I was a month and half away from turning 2 when my father died on 5/4/81. From what I have been told he was not the greatest of guys but hey, he loved me more than he loved to breath. He loved me so much that he stole me away to Arizona and didn't return until he "had" too.
I just turned 30 this year and I have only been to my dads grave once. It took me 23 years to get there but I did, and somehow their was a slight weight lifted off from my shoulder once I had felt the cold stone that rest above my fathers rotting corpse.
The point of this little entry is to finally say that I am not over this. I've never dealt with his death, just lived with the knowledge of it. No one wants to talk about due to the circumstances behind it but I know bits and pieces from this person or that person and I've decided that it doesn't matter. He's dead. The End.
My mom calls me at approx 10pm on 9/17/09, and decides to tell me that it's my fathers birthday. OF course, stupid me says "Mom, Dads birthday was the 7th" and accuse her being senile once again. She says, "I mean Ronnie, your real dad. I thought that you were old enough to know and you should remember him today, even though you don't really remember him". Soooo, what would you think. The subject of his birth had never came up, just his death. I'm seriously kinda at a loss.

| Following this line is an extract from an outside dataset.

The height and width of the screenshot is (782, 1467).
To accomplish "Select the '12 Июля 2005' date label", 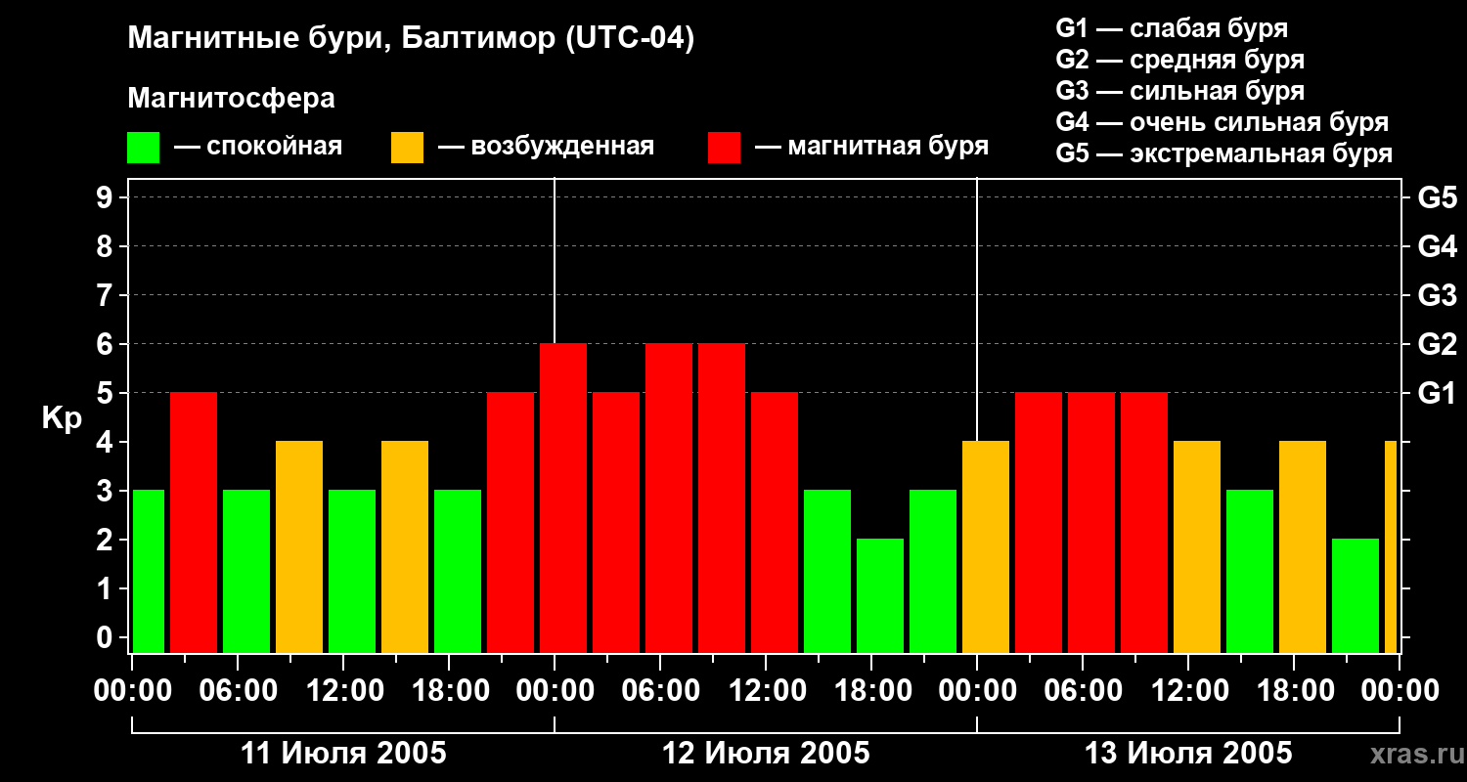I will pos(766,754).
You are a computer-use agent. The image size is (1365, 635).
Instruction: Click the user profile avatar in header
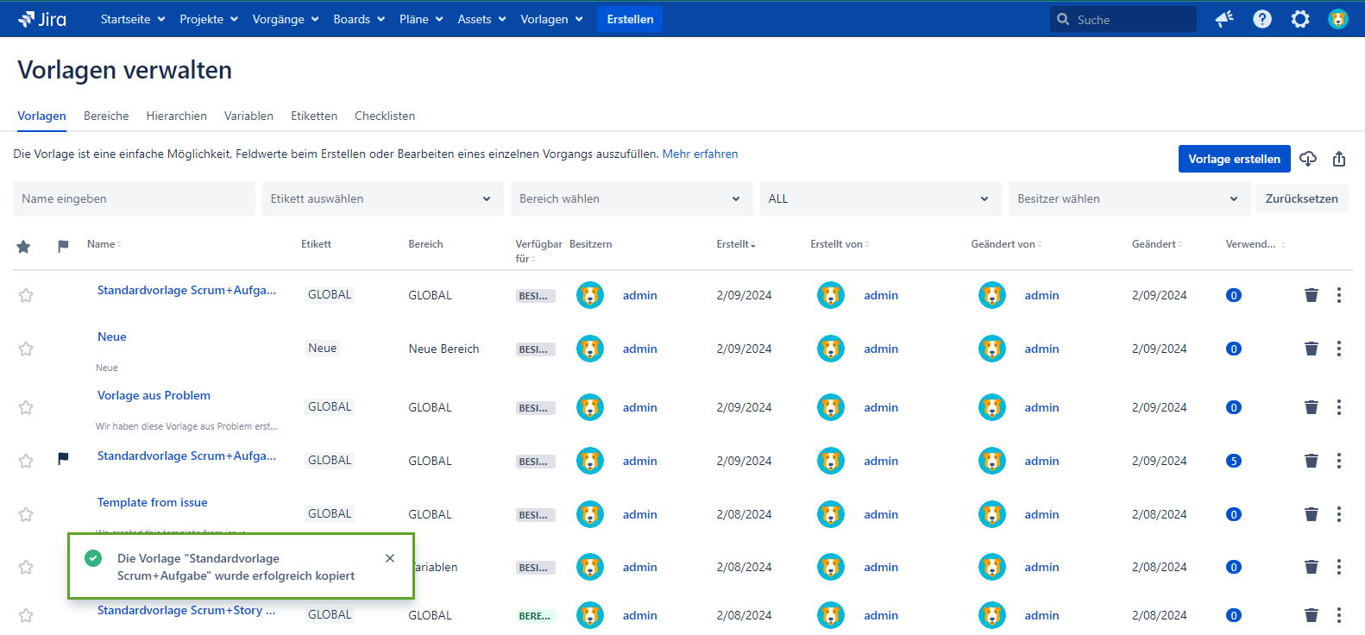point(1337,19)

Is being a father more than donating sperm? Is it some sort of right or claim? Because honestly, my first reaction was about my step-dad who has raised me since I was 4. Should I feel guilty for not ever wanting to know my real dads birthday? Should I take into my self the man that beat my mother up every time he drank, or the man that kidnapped me when I was literally just out of the hospital, or the man that loved me sooo much that he died for me?